Marilyn Aylward was diagnosed with lung cancer in 2009 and became a patient at the University of Kansas Cancer Center in Westwood, Kansas. She initially had chemotherapy, which was successful in killing the cancer cells but hard on her body.
Her doctors at the KU Cancer Center gave her a choice.
"He came in and said do you want hospice or more chemotherapy, and I said I'll take hospice," Aylward said.
She decided to stop the chemotherapy and started feeling better. Several months later, doctors went to Aylward with a new class of drugs in their cancer-fighting arsenal called checkpoint inhibitors, or immunotherapy drugs. The doctors again gave Aylward an option, this time to try one of the drugs, called Opdivo.
Dr. Chao Huang, an oncologist at the KU Cancer Center in Westwood, Kansas, is Aylward’s new doctor.
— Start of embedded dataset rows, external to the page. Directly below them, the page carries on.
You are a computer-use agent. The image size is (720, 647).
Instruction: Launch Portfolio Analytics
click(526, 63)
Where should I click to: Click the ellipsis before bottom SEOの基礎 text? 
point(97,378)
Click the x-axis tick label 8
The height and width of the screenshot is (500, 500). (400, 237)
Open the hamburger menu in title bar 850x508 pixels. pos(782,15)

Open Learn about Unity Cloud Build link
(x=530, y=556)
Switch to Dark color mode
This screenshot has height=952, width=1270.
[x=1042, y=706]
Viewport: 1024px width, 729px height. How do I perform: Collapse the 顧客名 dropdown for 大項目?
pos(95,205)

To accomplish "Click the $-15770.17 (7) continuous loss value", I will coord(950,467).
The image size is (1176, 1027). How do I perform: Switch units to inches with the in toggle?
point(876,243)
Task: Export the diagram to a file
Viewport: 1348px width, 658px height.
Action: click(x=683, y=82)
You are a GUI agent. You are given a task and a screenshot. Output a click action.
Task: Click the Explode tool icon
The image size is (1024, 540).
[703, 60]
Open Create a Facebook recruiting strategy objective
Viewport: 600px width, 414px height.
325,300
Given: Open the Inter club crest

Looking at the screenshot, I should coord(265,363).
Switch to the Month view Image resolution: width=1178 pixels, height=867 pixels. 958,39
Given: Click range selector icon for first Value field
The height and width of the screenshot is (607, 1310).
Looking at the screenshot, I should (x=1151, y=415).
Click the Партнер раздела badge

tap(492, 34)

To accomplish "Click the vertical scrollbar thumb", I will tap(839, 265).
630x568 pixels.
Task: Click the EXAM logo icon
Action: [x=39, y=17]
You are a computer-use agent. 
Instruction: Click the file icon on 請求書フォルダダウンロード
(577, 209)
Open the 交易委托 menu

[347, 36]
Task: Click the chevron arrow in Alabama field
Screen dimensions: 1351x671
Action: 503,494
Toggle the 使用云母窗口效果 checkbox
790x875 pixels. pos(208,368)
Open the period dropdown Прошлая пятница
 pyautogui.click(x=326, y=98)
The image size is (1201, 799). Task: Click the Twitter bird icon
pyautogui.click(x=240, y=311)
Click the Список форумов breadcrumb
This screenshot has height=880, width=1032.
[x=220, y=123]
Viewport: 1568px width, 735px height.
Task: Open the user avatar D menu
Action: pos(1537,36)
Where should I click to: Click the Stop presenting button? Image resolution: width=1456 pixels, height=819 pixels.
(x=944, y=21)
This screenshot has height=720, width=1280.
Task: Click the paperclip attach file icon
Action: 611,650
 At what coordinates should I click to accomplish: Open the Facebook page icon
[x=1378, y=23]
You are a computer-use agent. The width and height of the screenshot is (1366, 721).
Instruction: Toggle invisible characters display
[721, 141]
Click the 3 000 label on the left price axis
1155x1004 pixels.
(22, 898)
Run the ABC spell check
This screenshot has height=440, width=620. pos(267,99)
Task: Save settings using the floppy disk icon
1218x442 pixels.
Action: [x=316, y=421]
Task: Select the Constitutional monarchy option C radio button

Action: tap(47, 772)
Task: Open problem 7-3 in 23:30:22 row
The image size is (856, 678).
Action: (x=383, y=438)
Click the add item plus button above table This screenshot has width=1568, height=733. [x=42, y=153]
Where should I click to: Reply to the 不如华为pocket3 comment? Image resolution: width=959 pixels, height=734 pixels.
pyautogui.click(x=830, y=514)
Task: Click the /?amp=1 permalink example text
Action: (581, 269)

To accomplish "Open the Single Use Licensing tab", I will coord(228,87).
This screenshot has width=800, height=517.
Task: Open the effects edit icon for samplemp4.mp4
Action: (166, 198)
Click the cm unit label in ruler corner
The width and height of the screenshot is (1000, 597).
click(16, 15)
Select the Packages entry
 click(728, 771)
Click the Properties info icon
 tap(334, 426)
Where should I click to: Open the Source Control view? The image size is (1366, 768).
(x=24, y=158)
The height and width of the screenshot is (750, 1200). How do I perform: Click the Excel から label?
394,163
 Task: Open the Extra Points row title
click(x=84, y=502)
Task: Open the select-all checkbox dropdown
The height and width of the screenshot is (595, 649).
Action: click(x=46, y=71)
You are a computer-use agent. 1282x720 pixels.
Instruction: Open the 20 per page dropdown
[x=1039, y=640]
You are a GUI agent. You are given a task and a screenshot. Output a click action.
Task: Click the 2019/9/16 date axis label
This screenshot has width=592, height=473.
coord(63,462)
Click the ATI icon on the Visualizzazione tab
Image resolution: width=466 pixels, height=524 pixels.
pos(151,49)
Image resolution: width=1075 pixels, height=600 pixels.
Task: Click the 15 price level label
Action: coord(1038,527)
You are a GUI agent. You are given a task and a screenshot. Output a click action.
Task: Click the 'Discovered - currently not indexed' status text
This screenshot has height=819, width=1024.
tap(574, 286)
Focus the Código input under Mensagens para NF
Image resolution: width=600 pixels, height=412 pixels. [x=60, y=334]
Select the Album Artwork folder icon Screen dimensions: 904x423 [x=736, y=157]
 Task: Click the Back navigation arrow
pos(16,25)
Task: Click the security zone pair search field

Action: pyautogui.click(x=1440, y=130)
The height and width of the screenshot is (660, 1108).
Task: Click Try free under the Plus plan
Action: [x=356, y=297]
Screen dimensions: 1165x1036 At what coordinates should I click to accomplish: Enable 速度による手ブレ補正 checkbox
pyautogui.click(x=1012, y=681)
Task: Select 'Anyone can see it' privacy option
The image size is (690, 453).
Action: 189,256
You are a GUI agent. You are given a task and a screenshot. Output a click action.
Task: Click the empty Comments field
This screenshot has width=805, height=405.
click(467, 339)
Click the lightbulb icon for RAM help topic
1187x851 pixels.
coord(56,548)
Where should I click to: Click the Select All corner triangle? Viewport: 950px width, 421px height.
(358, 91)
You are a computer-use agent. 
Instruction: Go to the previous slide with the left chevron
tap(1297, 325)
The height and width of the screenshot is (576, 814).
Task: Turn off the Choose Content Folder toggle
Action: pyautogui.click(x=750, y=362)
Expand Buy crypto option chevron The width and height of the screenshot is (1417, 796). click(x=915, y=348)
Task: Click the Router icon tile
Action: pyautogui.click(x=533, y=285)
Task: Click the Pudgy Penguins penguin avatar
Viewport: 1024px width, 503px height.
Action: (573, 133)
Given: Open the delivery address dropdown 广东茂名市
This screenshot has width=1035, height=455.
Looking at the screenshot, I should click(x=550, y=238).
"So the beauty of it is, we are using the patient’s own immune system to attack the cancer, and therefore we don't have all those side effects of systemic chemotherapy," Huang said.
Cancer cells contain a protein known as PD-L1, which prevents the immune system's T cells from recognizing and killing cancer cells. Immunotherapy drugs act as a light switch on the wall, “turning on” or reactivating the T cells to recognize and destroy the cancer.
Initially, the drugs were used to treat lung cancer but can now be used for neck, kidney and breast cancer, as well as Hodgkin’s Lymphoma, a blood disease, Huang said.
"Perhaps we cannot cure the cancer, but we can keep the cancer under control and the patient can still live a meaningful life and be functional for as long as we can," Huang said.
Immunotherapy doesn't work for everyone, but it has worked for Aylward. She now gets monthly infusions of Opdivo and is leading an active, productive life, spending time with family, golfing and going to mass.
In the cancer magazine Cure, Opdivo (also known as nivolumab) showed better long-term survival rates in patients with metastatic non-small cell lung cancer. Sixteen percent of patients survived after five years, about four times what is typically expected for patients on chemotherapy.
Immunotherapy does have potential side effects. Huang said that the drugs can destroy healthy tissues and damage the kidneys and the bowel. He recommended that cancer patients ask their doctors about alternatives to chemotherapy before deciding on a treatment plan.
"I think it's going to be one of the miracle drugs. I've been taking it for three years and I'm still here," Aylward said with a laugh.